_TASK OBJECTIVE_: Put each line of the material below into a JSON list of strings, one string per line, skipping blank lines and leaving the pictures out.

■ ■ ■ ■ ■

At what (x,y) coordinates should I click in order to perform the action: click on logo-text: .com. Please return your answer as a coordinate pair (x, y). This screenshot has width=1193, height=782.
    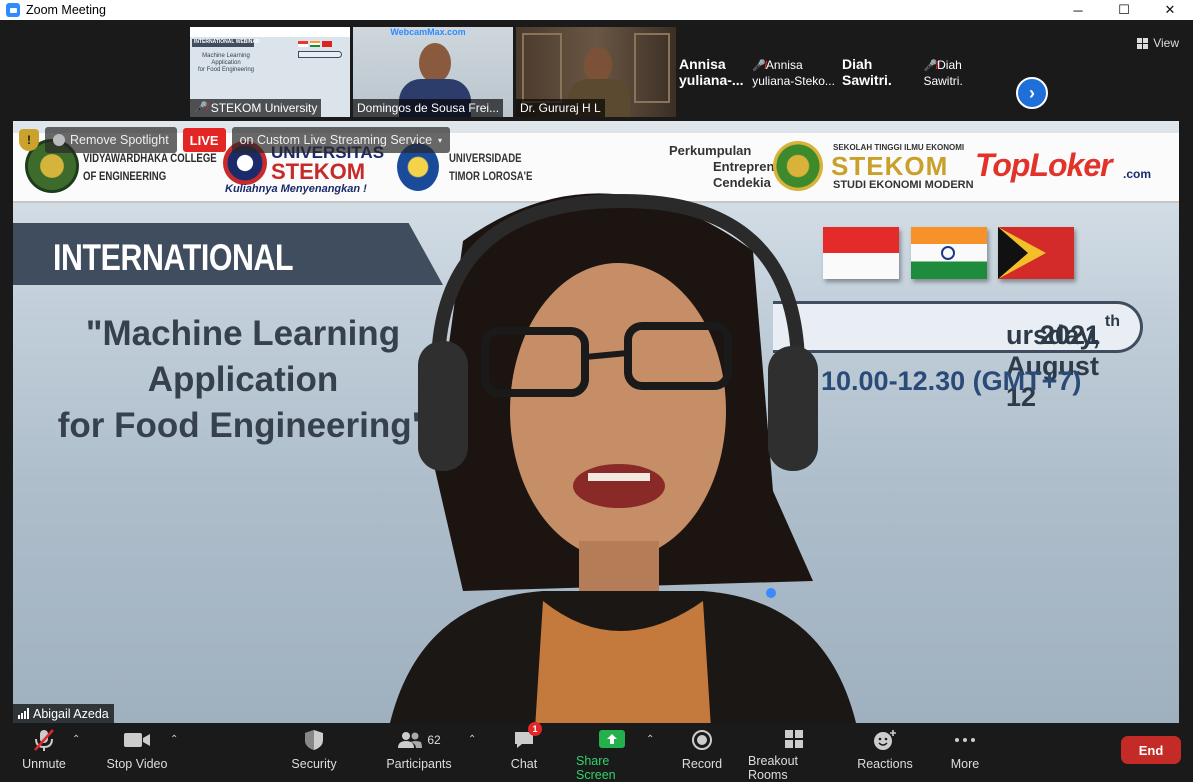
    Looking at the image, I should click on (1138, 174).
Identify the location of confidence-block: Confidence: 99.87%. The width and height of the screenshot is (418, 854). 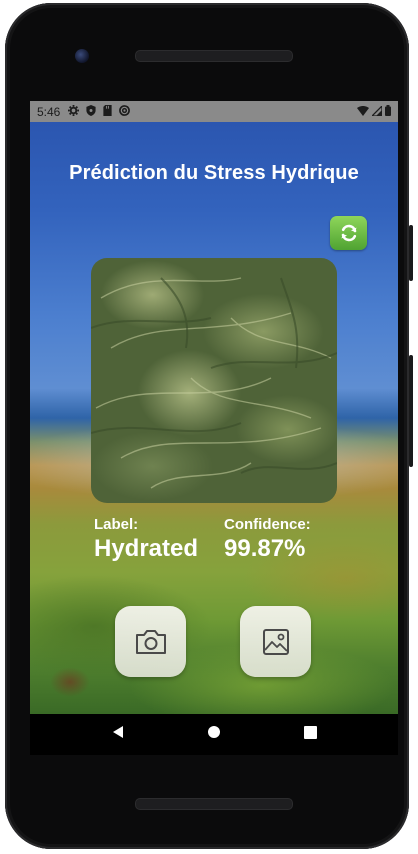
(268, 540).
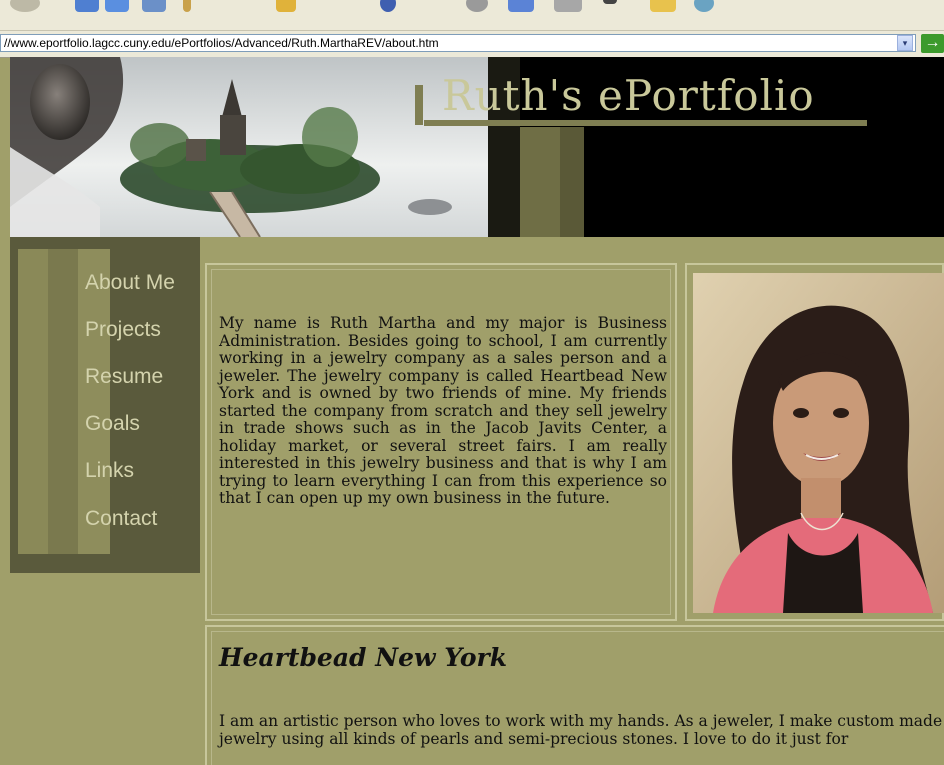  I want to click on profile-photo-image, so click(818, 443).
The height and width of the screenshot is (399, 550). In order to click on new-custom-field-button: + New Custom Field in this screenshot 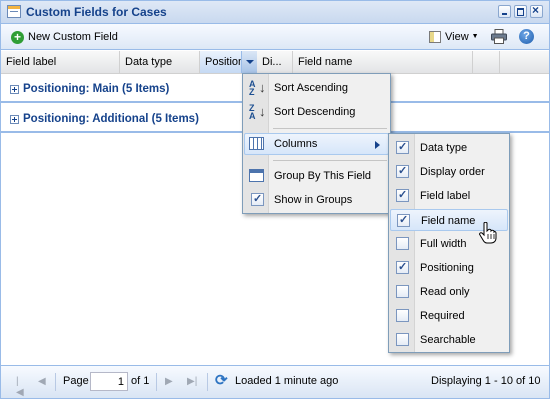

■ ■ ■ ■ ■

_REPLY TO THE TASK_:
[
  "At what (x,y) coordinates should I click in order to perform the action: click on logo-text: .com. Please return your answer as a coordinate pair (x, y). This screenshot has width=1193, height=782.",
  "    Looking at the image, I should click on (1138, 174).",
  "Identify the location of confidence-block: Confidence: 99.87%. The width and height of the screenshot is (418, 854). ",
  "(268, 540).",
  "  I want to click on profile-photo-image, so click(818, 443).",
  "The height and width of the screenshot is (399, 550). In order to click on new-custom-field-button: + New Custom Field in this screenshot "
]